_TASK TO CARRY OUT_
Please switch "Select" to "Choose" throughout the material below and leave everything else unchanged.

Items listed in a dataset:
▼

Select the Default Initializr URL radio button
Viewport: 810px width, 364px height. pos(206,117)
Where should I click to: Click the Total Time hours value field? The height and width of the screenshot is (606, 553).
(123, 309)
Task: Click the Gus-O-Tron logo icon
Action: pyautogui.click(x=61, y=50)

▲

_TASK RESULT_
Choose the Default Initializr URL radio button
Viewport: 810px width, 364px height. pos(206,117)
Where should I click to: Click the Total Time hours value field? The height and width of the screenshot is (606, 553).
(123, 309)
Task: Click the Gus-O-Tron logo icon
Action: pyautogui.click(x=61, y=50)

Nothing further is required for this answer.